Economy to see upswing in 2022, but negative real wage growth and COVID-19 cast shadows
The revised forecasts presented in MYEFO, along with other economic data published today, suggests the economic recovery will gather momentum through 2022, with household consumption and business investment driving the upswing in growth. But there are still caveats to these predictions during an ongoing pandemic. And while today’s jobs figures showed an underlying strength in the labour market, the MYEFO forecasts also show declining real wages for 2021/22, and a barely positive outlook for 2022/23.
The Australian economy in effect hit the pause button during the second half of 2021 because of the delta related lockdowns that shut parts of the New South Wales, Victorian and ACT economies. But this should all change, Omicron permitting, in 2022.
Non-mining investment expenditure is expected to skyrocket next year – partly due to the Federal Government’s instant asset write off exemptions inducing businesses to bring forward investment spending and in part from catch-up expenditure which was unable to be spent during the most recent lockdowns.
Net imports are forecast to contribute about the same to the national economy as proposed in the May 2021 Budget, albeit with lower export growth and delayed imports. KPMG considers this element of the macroeconomic forecasts to be the most open to variation.
At first glance imports are likely to be higher given expected levels of business investment, while exports are also likely to softer given expected Omicron-related disruptions to world trade and forecasts commodity price falls.
In a speech today the RBA Governor noted that monetary stimulus through Quantitative Easing will be pared back during 2022, with bond purchases most likely tapering down from February to a phasing out by May. But this was dependent on two factors – firstly, the economy doesn’t experience another major setback, and secondly (and conversely), if there are better than expected employment and inflation results, then the QE program may cease quicker than current plans.
Today’s ABS Labour Force data shows an incredibly strong bounce back in employment during November, with the unemployment rate back down to 4.6 percent. This recovery in the labour market is ahead of both the RBA November’s Statement of Monetary Policy forecasts and today’s MYEFO, suggesting QE will stop sooner rather than later, and the forecast deficit in underlying cash balances for 2021/22 may be even lower than Treasury’s revised predictions.
But while there this underlying strength in the labour market, the MYEFO forecasts also show declining real wages for 2021/22, and a barely positive outlook for 2022/23.

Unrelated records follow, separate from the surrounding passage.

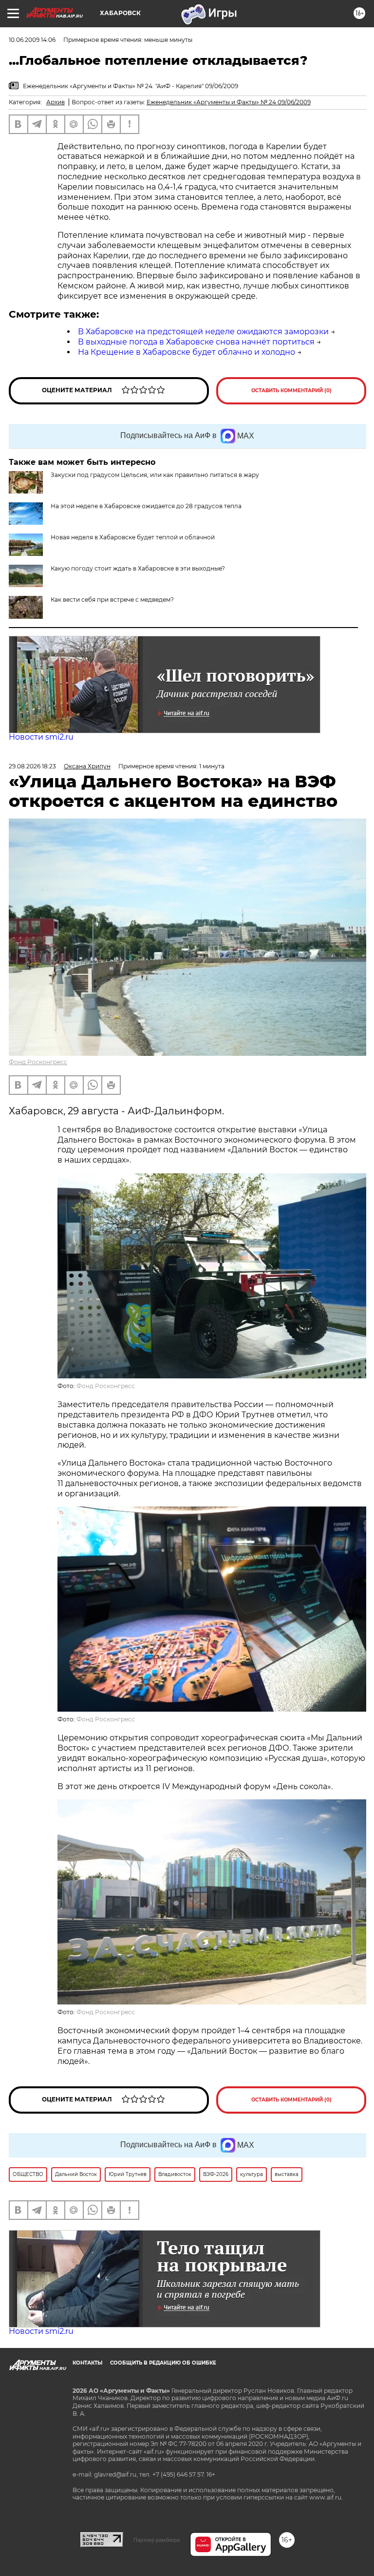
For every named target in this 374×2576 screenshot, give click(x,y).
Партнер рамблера (156, 2540)
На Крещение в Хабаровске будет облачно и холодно (186, 352)
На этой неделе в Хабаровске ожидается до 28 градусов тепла (146, 506)
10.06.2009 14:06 (32, 39)
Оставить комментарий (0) (291, 390)
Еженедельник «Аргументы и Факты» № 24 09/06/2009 (229, 102)
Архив (55, 102)
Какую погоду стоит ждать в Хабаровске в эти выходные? (138, 568)
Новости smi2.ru (41, 737)
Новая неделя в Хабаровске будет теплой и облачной (133, 537)
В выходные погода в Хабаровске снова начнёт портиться (196, 341)
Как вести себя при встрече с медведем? (112, 599)
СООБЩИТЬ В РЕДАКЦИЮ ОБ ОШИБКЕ (163, 2363)
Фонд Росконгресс (38, 1062)
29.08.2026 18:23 (32, 766)
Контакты (87, 2363)
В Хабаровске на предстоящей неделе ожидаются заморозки (203, 331)
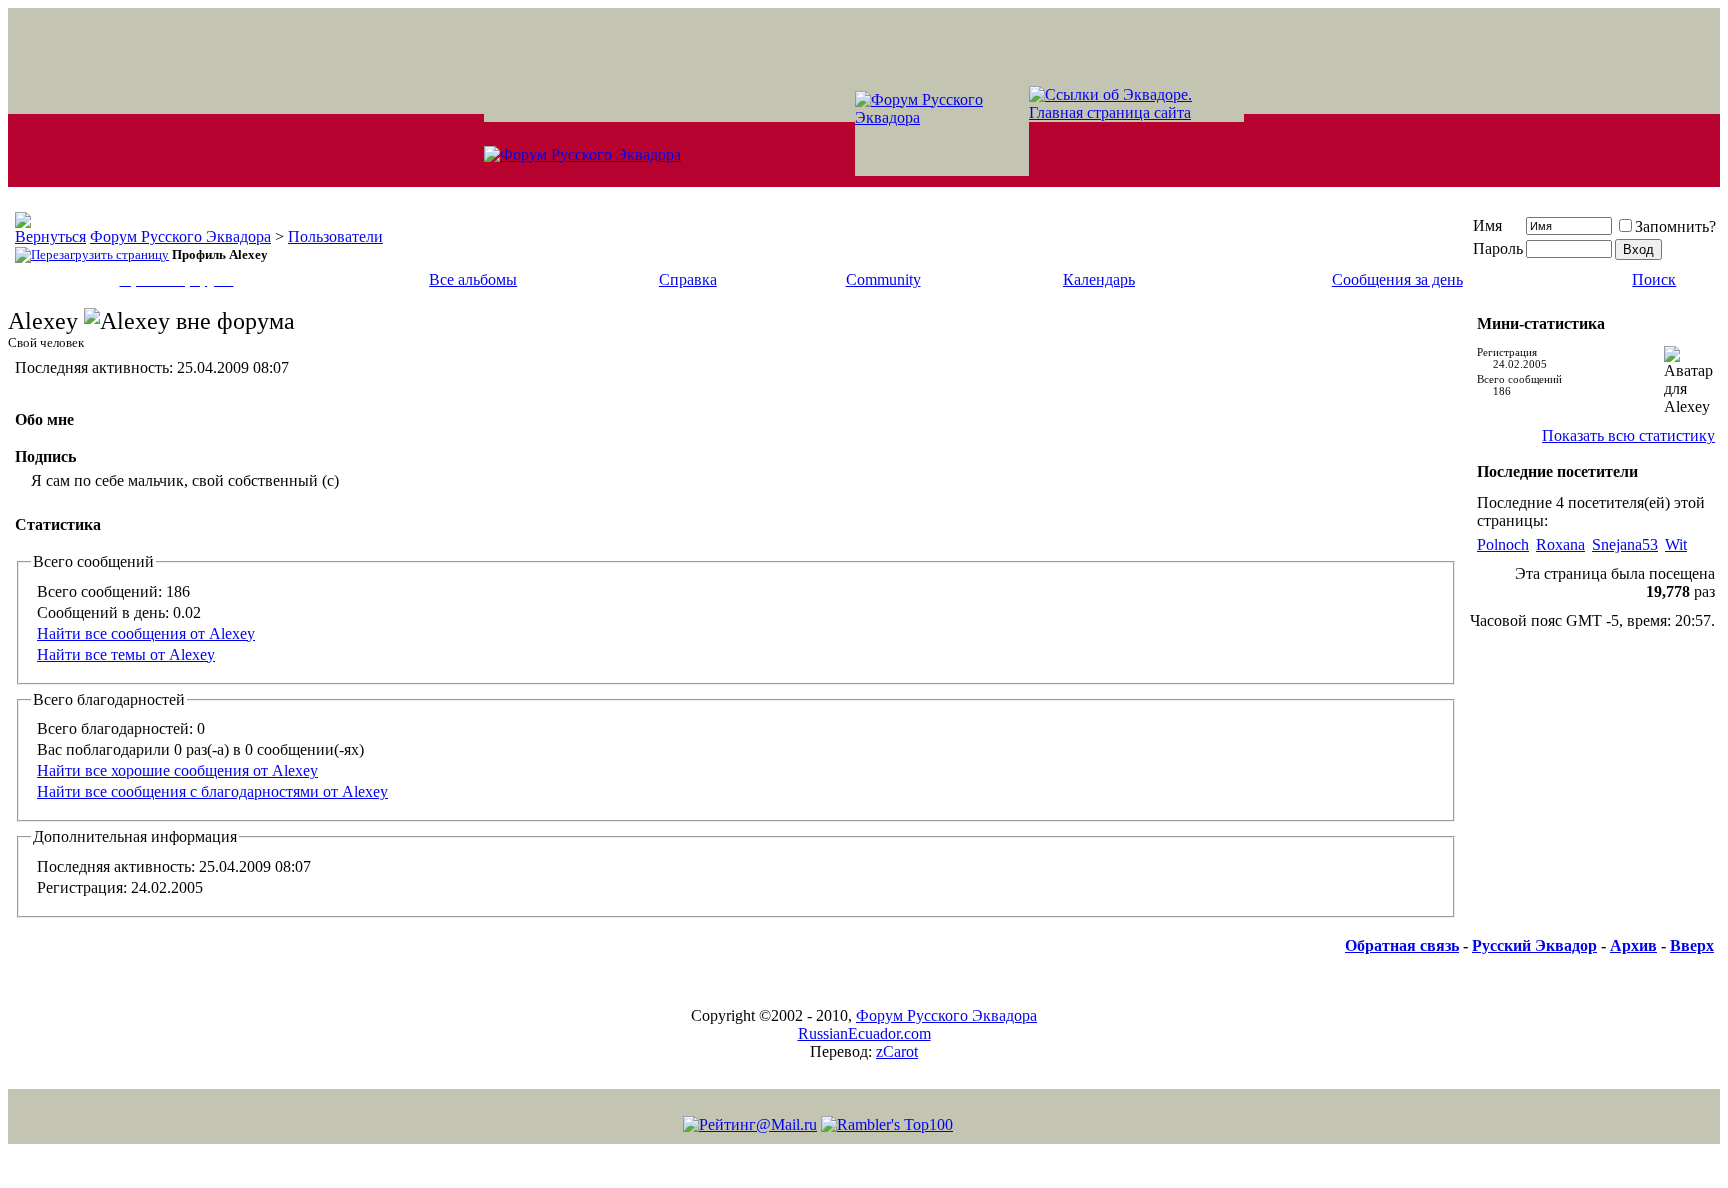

Again, it is important to recognise the difficulty of preparing accurate forecasts in this (still) environment of a global pandemic. While the hope is that COVID-19 transforms itself into an endemic, and becomes something like the seasonal flu, until global vaccination rates lift universally the risk of another major concerning variation occurring remains high.
If this were to occur, all fiscal and monetary bets will be off, and we’ll have to revisit the game of COVID-19 snakes-and-ladders at next year’s Budget all over again.